5. Il ressort des pièces du dossier que M. A a été placé en congé maladie ordinaire du 23 janvier jusqu’au 8 mars 2023, puis, suite à l’édiction du nouvel arrêté du 1er mars 2023, jusqu’au 17 avril 2023. Il ressort, par ailleurs des pièces du dossier que M. A a été rétroactivement placé en congés de longue maladie à compter du 23 janvier 2023 et jusqu’au 22 janvier 2024. Ainsi, en lui accordant le bénéfice de ces congés maladie, le président du conseil départemental de la Moselle a implicitement mais nécessairement abrogé les arrêtés litigieux du 20 janvier et 1er mars 2023. Il s’ensuit qu’ainsi que le soulève le département en défense, les conclusions à fin d’annulation présentées par M. A ont perdu leur objet. Dès lors qu’elles avaient déjà perdu leur objet à la date d’instruction des requêtes, elles doivent être rejetées comme irrecevables.
Sur les conclusions à fin d’injonction :
6. Le présent jugement, qui rejette comme irrecevables les conclusions à fin de d’annulation des décisions attaquées, n’appelle aucune mesure d’exécution. Les conclusions à fin d’injonction présentées par le requérant ne peuvent, par suite, qu’être rejetées.
Sur les frais liés au litige :
7. Les dispositions de l’article L. 761-1 du code de justice administrative font obstacle à ce que soit mise à la charge du département de la Moselle, qui n’est pas, dans la présente instance, la partie perdante, la somme que le requérant demande au titre des dispositions de l’article L. 761 1 du code de justice administrative.
D E C I D E :
Article 1er : Les requêtes de M. A sont rejetées.
Article 2 : Le présent jugement sera notifié à M. B A et au département de la Moselle.

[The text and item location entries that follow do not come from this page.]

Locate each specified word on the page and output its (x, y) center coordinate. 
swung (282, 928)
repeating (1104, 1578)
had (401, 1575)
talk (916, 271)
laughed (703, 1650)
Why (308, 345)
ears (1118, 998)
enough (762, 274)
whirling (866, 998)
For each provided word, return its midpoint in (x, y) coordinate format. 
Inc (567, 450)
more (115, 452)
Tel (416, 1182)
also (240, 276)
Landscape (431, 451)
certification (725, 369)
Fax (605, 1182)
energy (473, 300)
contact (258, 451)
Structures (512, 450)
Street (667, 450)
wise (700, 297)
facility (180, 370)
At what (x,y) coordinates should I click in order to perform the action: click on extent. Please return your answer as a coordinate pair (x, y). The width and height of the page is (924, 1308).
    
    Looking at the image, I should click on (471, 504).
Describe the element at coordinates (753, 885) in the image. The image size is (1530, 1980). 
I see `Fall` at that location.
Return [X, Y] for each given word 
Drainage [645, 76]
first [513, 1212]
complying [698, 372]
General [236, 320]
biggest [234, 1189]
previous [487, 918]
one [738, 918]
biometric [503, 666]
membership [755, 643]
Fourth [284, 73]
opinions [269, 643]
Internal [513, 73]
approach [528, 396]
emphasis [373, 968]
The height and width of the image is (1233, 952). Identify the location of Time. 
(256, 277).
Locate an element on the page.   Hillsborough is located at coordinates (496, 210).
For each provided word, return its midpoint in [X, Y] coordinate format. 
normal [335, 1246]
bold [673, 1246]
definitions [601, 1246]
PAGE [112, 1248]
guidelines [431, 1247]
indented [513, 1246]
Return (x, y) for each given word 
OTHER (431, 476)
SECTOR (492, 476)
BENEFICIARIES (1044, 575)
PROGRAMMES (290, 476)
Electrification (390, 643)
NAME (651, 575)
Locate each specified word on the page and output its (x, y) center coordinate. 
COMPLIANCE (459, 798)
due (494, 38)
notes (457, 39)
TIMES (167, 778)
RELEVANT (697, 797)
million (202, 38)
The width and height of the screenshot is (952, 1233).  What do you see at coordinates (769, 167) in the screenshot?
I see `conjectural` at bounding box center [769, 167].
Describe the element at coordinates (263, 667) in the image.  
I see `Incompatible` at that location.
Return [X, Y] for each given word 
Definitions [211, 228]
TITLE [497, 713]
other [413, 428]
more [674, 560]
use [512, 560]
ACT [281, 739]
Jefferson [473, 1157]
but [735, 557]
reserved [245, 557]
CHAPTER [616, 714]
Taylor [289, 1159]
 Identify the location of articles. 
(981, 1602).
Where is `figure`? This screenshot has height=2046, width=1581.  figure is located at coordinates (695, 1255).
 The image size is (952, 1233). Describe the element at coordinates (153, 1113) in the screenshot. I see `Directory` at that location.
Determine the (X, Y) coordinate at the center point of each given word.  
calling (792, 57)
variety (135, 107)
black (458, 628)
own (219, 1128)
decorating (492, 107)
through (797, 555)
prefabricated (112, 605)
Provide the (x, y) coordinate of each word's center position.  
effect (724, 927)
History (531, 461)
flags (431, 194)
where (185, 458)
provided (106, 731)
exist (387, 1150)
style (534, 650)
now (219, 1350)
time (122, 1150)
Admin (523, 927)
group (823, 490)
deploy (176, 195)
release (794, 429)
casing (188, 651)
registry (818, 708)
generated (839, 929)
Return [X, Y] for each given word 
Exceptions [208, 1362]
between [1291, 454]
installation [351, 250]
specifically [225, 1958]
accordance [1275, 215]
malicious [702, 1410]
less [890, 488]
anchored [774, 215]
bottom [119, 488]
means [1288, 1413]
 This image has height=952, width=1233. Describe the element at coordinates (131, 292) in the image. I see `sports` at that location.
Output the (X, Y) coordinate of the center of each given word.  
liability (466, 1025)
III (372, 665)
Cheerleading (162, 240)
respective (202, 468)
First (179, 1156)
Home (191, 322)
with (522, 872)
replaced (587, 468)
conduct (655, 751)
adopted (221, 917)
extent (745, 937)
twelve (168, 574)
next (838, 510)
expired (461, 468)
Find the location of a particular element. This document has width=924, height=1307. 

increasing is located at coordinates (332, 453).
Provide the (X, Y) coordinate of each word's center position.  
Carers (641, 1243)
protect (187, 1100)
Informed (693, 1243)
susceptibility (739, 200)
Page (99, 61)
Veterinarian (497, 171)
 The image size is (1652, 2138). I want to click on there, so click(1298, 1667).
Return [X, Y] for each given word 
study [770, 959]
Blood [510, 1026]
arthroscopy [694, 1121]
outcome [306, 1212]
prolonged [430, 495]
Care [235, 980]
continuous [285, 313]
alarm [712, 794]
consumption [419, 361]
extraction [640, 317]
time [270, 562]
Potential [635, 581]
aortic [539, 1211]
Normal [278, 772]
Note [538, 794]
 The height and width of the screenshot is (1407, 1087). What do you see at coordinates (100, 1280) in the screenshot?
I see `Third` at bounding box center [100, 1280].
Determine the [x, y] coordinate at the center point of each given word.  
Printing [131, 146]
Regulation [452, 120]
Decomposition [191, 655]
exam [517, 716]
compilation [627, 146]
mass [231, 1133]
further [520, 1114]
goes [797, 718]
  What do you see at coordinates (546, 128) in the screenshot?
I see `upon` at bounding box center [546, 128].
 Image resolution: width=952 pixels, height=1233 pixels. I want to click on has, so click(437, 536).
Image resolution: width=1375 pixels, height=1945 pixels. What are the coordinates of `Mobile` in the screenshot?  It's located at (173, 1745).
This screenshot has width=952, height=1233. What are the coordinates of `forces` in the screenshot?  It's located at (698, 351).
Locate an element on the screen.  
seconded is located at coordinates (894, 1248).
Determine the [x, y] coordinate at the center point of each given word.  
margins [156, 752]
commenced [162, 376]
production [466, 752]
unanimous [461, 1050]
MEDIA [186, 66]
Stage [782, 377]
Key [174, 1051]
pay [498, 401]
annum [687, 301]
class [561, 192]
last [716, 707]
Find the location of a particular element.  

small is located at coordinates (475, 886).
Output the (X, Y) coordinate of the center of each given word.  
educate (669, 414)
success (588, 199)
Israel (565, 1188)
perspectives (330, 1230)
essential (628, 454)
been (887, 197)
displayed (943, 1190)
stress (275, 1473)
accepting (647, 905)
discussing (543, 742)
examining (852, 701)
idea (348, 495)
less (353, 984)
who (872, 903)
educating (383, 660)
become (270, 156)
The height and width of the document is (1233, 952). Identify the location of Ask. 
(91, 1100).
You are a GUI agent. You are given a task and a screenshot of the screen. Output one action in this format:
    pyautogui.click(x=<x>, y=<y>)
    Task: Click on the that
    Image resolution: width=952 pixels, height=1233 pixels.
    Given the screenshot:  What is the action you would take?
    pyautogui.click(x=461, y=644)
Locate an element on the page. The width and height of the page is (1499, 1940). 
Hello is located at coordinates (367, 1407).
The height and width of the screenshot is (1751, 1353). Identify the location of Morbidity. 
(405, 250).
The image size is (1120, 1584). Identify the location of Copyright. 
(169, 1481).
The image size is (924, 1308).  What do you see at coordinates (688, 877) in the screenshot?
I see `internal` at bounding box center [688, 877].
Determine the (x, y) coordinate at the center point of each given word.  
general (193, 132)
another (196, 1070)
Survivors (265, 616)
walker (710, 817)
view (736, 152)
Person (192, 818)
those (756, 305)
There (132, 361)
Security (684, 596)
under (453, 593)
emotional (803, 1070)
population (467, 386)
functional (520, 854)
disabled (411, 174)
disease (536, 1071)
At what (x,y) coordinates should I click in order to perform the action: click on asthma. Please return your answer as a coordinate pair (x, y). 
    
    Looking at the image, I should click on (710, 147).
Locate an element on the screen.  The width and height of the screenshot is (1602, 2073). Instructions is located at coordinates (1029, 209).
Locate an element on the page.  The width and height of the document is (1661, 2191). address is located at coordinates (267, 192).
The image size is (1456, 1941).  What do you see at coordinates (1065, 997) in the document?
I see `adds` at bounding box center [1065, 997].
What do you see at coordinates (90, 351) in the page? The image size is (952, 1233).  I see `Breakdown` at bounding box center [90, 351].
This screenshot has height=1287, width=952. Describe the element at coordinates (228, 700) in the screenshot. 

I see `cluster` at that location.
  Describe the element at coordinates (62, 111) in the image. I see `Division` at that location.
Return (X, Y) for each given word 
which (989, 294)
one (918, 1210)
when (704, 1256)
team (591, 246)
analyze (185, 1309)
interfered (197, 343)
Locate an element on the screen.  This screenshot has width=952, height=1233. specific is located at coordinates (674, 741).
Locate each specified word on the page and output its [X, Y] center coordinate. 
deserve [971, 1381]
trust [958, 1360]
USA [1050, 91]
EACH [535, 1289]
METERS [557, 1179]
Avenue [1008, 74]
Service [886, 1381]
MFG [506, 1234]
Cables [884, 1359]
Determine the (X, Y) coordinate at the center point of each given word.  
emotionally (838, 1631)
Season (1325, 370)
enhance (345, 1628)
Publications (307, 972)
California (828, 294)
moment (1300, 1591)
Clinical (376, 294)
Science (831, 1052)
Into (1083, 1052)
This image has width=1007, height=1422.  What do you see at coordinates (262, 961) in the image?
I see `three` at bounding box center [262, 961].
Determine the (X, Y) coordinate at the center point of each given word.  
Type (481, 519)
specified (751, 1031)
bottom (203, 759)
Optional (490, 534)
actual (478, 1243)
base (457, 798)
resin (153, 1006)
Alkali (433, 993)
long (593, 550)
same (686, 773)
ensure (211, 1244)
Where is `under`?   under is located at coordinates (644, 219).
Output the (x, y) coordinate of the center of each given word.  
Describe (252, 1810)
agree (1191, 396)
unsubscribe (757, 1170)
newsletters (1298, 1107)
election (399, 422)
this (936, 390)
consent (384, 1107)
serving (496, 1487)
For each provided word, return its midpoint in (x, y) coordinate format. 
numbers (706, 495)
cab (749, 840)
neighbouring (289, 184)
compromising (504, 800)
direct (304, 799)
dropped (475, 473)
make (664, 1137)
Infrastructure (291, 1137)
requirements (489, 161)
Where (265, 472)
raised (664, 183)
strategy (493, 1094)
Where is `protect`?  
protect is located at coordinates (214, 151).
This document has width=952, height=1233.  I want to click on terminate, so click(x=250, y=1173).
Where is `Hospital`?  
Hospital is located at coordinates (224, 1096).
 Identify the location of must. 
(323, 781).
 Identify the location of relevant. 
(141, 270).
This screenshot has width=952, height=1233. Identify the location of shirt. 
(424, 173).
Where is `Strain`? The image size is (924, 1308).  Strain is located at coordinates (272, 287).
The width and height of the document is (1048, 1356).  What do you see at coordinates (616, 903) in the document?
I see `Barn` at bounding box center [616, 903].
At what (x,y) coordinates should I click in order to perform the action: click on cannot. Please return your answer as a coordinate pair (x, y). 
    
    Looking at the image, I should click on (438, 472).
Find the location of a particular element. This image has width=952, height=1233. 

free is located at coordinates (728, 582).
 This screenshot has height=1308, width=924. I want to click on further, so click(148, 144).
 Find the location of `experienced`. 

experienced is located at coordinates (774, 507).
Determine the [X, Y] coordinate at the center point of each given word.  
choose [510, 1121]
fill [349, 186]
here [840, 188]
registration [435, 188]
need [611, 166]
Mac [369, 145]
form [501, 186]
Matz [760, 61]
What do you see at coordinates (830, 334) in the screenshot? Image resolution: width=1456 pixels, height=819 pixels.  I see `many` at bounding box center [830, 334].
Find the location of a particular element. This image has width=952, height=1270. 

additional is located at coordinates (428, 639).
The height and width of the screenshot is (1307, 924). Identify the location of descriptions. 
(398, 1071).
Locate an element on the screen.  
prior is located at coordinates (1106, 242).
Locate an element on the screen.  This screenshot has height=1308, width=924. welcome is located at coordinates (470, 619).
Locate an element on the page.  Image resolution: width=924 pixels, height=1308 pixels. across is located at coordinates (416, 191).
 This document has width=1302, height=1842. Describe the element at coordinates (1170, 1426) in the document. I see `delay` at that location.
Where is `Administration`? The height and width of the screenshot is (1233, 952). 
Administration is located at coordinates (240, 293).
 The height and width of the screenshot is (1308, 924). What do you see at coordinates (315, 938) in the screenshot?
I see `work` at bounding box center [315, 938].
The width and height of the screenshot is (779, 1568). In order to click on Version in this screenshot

Délibéré après l’audience du 18 mars 2025, à laquelle siégeaient :
Mme Haudier, présidente,
Mme Weisse-Marchal, première conseillère,
M. Muller, premier conseiller.
Rendu public par mise à disposition au greffe le 22 avril 2025.
La rapporteure,
C.Weisse-Marchal
La présidente,
G.Haudier La Greffière,
S. Michon
La République mande et ordonne au préfet de la Moselle en ce qui le concerne ou à tous commissaires de justice à ce requis en ce qui concerne les voies de droit commun contre les parties privées, de pourvoir à l’exécution de la présente décision.